EXERCISE OBJECTIVE =>
A word-for-word reproduction of the listing is required.

EXTRACTED ENTRIES =>
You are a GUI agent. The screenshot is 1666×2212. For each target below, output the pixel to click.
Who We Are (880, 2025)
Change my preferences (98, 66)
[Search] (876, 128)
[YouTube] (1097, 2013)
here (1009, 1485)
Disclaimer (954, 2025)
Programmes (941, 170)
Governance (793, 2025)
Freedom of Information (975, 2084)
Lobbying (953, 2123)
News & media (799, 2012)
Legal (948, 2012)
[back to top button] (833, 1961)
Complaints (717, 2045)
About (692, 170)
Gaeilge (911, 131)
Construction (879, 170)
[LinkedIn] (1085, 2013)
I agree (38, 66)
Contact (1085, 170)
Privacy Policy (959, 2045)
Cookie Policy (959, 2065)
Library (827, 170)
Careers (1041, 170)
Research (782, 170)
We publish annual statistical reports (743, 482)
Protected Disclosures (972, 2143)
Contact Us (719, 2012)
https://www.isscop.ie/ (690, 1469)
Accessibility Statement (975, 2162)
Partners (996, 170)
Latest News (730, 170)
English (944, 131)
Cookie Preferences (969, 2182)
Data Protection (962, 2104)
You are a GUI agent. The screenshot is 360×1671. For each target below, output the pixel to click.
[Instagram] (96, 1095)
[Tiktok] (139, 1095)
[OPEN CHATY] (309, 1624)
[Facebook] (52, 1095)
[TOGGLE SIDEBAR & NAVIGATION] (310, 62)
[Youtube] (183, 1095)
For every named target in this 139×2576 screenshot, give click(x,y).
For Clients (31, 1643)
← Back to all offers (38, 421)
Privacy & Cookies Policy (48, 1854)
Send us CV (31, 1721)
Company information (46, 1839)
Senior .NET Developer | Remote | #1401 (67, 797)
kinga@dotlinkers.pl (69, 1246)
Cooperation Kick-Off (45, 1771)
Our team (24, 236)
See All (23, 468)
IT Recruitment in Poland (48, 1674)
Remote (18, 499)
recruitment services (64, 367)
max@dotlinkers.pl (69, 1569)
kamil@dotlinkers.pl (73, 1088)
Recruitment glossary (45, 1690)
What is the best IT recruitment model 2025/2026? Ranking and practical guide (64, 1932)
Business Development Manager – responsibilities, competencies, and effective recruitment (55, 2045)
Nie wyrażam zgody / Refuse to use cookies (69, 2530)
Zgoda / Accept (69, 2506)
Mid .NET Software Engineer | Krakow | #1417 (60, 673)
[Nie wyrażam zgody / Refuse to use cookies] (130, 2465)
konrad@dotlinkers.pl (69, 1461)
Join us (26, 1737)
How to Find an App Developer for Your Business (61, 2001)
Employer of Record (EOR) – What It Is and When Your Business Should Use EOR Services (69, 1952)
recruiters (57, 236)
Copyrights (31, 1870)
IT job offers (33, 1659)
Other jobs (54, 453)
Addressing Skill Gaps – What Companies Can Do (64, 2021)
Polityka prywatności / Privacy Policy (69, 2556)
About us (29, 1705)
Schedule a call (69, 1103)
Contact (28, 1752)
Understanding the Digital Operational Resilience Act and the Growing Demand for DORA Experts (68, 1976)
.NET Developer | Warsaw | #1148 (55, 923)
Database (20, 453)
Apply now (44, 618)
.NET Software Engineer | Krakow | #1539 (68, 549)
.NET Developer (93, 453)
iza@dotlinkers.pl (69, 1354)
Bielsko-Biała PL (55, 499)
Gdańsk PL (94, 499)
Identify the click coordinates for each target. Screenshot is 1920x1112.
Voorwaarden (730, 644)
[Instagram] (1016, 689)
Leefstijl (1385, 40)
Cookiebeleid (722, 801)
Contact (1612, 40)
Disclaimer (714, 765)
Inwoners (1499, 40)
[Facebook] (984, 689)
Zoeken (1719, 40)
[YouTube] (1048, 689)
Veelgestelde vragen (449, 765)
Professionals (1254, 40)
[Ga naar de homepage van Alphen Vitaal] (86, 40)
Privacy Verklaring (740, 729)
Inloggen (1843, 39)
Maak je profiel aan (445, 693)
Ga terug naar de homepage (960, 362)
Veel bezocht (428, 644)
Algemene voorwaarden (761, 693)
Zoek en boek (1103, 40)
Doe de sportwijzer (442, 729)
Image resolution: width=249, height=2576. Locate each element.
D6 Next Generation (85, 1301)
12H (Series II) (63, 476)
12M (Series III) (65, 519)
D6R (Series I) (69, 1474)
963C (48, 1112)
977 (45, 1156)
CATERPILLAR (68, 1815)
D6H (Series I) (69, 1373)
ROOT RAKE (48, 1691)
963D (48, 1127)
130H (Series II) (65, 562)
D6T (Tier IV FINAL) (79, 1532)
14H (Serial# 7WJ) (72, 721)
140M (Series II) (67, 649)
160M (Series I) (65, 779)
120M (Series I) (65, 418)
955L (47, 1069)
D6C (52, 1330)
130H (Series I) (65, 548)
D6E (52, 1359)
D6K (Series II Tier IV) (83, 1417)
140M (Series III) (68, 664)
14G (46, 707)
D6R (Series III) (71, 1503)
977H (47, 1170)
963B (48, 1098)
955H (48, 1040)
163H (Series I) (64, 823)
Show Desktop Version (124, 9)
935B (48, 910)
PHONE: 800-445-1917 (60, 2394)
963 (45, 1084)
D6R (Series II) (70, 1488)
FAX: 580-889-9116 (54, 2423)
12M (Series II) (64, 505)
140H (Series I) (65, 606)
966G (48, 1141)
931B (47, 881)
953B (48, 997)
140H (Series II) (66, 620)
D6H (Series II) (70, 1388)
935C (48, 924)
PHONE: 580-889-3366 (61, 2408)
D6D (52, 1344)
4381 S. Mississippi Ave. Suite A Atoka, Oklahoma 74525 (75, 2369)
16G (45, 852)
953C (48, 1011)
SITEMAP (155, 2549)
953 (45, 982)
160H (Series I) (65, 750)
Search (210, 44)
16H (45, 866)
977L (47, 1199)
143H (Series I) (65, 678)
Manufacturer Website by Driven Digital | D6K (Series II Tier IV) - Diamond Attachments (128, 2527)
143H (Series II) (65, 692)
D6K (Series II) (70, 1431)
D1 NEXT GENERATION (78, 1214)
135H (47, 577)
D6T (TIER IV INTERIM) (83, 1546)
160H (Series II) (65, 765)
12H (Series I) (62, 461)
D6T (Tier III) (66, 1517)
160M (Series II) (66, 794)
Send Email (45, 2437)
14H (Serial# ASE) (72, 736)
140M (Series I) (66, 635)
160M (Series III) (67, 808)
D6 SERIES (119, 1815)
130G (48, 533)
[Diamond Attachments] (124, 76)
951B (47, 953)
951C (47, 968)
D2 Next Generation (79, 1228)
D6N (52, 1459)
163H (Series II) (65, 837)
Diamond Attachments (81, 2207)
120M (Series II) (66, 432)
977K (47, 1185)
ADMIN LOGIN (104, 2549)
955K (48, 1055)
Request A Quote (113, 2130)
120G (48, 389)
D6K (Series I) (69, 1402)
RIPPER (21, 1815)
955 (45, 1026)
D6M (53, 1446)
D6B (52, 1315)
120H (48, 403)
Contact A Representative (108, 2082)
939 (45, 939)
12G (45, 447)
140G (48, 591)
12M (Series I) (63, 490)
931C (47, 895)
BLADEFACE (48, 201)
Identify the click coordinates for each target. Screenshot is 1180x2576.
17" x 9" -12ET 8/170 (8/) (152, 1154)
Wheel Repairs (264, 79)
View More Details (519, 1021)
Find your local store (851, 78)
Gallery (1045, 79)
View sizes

OUTPUT OF THE EXERCISE =>
You are a GUI agent. The screenshot is 1666×2212. For each target below, output the pixel to click.
Who We Are (880, 2025)
Change my preferences (98, 66)
[Search] (876, 128)
[YouTube] (1097, 2013)
here (1009, 1485)
Disclaimer (954, 2025)
Programmes (941, 170)
Governance (793, 2025)
Freedom of Information (975, 2084)
Lobbying (953, 2123)
News & media (799, 2012)
Legal (948, 2012)
[back to top button] (833, 1961)
Complaints (717, 2045)
About (692, 170)
Gaeilge (911, 131)
Construction (879, 170)
[LinkedIn] (1085, 2013)
I agree (38, 66)
Contact (1085, 170)
Privacy Policy (959, 2045)
Cookie Policy (959, 2065)
Library (827, 170)
Careers (1041, 170)
Research (782, 170)
We publish annual statistical reports (743, 482)
Protected Disclosures (972, 2143)
Contact Us (719, 2012)
https://www.isscop.ie/ (690, 1469)
Accessibility Statement (975, 2162)
Partners (996, 170)
Latest News (730, 170)
English (944, 131)
Cookie Preferences (969, 2182)
Data Protection (962, 2104)
You are a GUI agent. The screenshot is 360×1671. For each target below, output the pixel to click.
[Instagram] (96, 1095)
[Tiktok] (139, 1095)
[OPEN CHATY] (309, 1624)
[Facebook] (52, 1095)
[TOGGLE SIDEBAR & NAVIGATION] (310, 62)
[Youtube] (183, 1095)
For every named target in this 139×2576 screenshot, give click(x,y).
For Clients (31, 1643)
← Back to all offers (38, 421)
Privacy & Cookies Policy (48, 1854)
Send us CV (31, 1721)
Company information (46, 1839)
Senior .NET Developer | Remote | #1401 (67, 797)
kinga@dotlinkers.pl (69, 1246)
Cooperation Kick-Off (45, 1771)
Our team (24, 236)
See All (23, 468)
IT Recruitment in Poland (48, 1674)
Remote (18, 499)
recruitment services (64, 367)
max@dotlinkers.pl (69, 1569)
kamil@dotlinkers.pl (73, 1088)
Recruitment glossary (45, 1690)
What is the best IT recruitment model 2025/2026? Ranking and practical guide (64, 1932)
Business Development Manager – responsibilities, competencies, and effective recruitment (55, 2045)
Nie wyrażam zgody / Refuse to use cookies (69, 2530)
Zgoda / Accept (69, 2506)
Mid .NET Software Engineer | Krakow | #1417 (60, 673)
[Nie wyrażam zgody / Refuse to use cookies] (130, 2465)
konrad@dotlinkers.pl (69, 1461)
Join us (26, 1737)
How to Find an App Developer for Your Business (61, 2001)
Employer of Record (EOR) – What It Is and When Your Business Should Use EOR Services (69, 1952)
recruiters (57, 236)
Copyrights (31, 1870)
IT job offers (33, 1659)
Other jobs (54, 453)
Addressing Skill Gaps – What Companies Can Do (64, 2021)
Polityka prywatności / Privacy Policy (69, 2556)
About us (29, 1705)
Schedule a call (69, 1103)
Contact (28, 1752)
Understanding the Digital Operational Resilience Act and the Growing Demand for DORA Experts (68, 1976)
.NET Developer | Warsaw | #1148 (55, 923)
Database (20, 453)
Apply now (44, 618)
.NET Software Engineer | Krakow | #1539 (68, 549)
.NET Developer (93, 453)
iza@dotlinkers.pl (69, 1354)
Bielsko-Biała PL (55, 499)
Gdańsk PL (94, 499)
Identify the click coordinates for each target. Screenshot is 1920x1112.
Voorwaarden (730, 644)
[Instagram] (1016, 689)
Leefstijl (1385, 40)
Cookiebeleid (722, 801)
Contact (1612, 40)
Disclaimer (714, 765)
Inwoners (1499, 40)
[Facebook] (984, 689)
Zoeken (1719, 40)
[YouTube] (1048, 689)
Veelgestelde vragen (449, 765)
Professionals (1254, 40)
[Ga naar de homepage van Alphen Vitaal] (86, 40)
Privacy Verklaring (740, 729)
Inloggen (1843, 39)
Maak je profiel aan (445, 693)
Ga terug naar de homepage (960, 362)
Veel bezocht (428, 644)
Algemene voorwaarden (761, 693)
Zoek en boek (1103, 40)
Doe de sportwijzer (442, 729)
Image resolution: width=249, height=2576. Locate each element.
D6 Next Generation (85, 1301)
12H (Series II) (63, 476)
12M (Series III) (65, 519)
D6R (Series I) (69, 1474)
963C (48, 1112)
977 (45, 1156)
CATERPILLAR (68, 1815)
D6H (Series I) (69, 1373)
ROOT RAKE (48, 1691)
963D (48, 1127)
130H (Series II) (65, 562)
D6T (Tier IV FINAL) (79, 1532)
14H (Serial# 7WJ) (72, 721)
140M (Series II) (67, 649)
160M (Series I) (65, 779)
120M (Series I) (65, 418)
955L (47, 1069)
D6C (52, 1330)
130H (Series I) (65, 548)
D6E (52, 1359)
D6K (Series II Tier IV) (83, 1417)
140M (Series III) (68, 664)
14G (46, 707)
D6R (Series III) (71, 1503)
977H (47, 1170)
963B (48, 1098)
955H (48, 1040)
163H (Series I) (64, 823)
Show Desktop Version (124, 9)
935B (48, 910)
PHONE: 800-445-1917 (60, 2394)
963 (45, 1084)
D6R (Series II) (70, 1488)
FAX: 580-889-9116 (54, 2423)
12M (Series II) (64, 505)
140H (Series I) (65, 606)
966G (48, 1141)
931B (47, 881)
953B (48, 997)
140H (Series II) (66, 620)
D6H (Series II) (70, 1388)
935C (48, 924)
PHONE: 580-889-3366 (61, 2408)
D6D (52, 1344)
4381 S. Mississippi Ave. Suite A Atoka, Oklahoma 74525 (75, 2369)
16G (45, 852)
953C (48, 1011)
SITEMAP (155, 2549)
953 (45, 982)
160H (Series I) (65, 750)
Search (210, 44)
16H (45, 866)
977L (47, 1199)
143H (Series I) (65, 678)
Manufacturer Website by Driven Digital | D6K (Series II Tier IV) - Diamond Attachments (128, 2527)
143H (Series II) (65, 692)
D6K (Series II) (70, 1431)
D1 NEXT GENERATION (78, 1214)
135H (47, 577)
D6T (TIER IV INTERIM) (83, 1546)
160H (Series II) (65, 765)
12H (Series I) (62, 461)
D6T (Tier III) (66, 1517)
160M (Series II) (66, 794)
Send Email (45, 2437)
14H (Serial# ASE) (72, 736)
140M (Series I) (66, 635)
160M (Series III) (67, 808)
D6 SERIES (119, 1815)
130G (48, 533)
[Diamond Attachments] (124, 76)
951B (47, 953)
951C (47, 968)
D2 Next Generation (79, 1228)
D6N (52, 1459)
163H (Series II) (65, 837)
Diamond Attachments (81, 2207)
120M (Series II) (66, 432)
977K (47, 1185)
ADMIN LOGIN (104, 2549)
955K (48, 1055)
Request A Quote (113, 2130)
120G (48, 389)
D6K (Series I) (69, 1402)
RIPPER (21, 1815)
955 (45, 1026)
D6M (53, 1446)
D6B (52, 1315)
120H (48, 403)
Contact A Representative (108, 2082)
939 (45, 939)
12G (45, 447)
140G (48, 591)
12M (Series I) (63, 490)
931C (47, 895)
BLADEFACE (48, 201)
Identify the click coordinates for each target. Screenshot is 1180x2576.
17" x 9" -12ET 8/170 (8/) (152, 1154)
Wheel Repairs (264, 79)
View More Details (519, 1021)
Find your local store (851, 78)
Gallery (1045, 79)
View sizes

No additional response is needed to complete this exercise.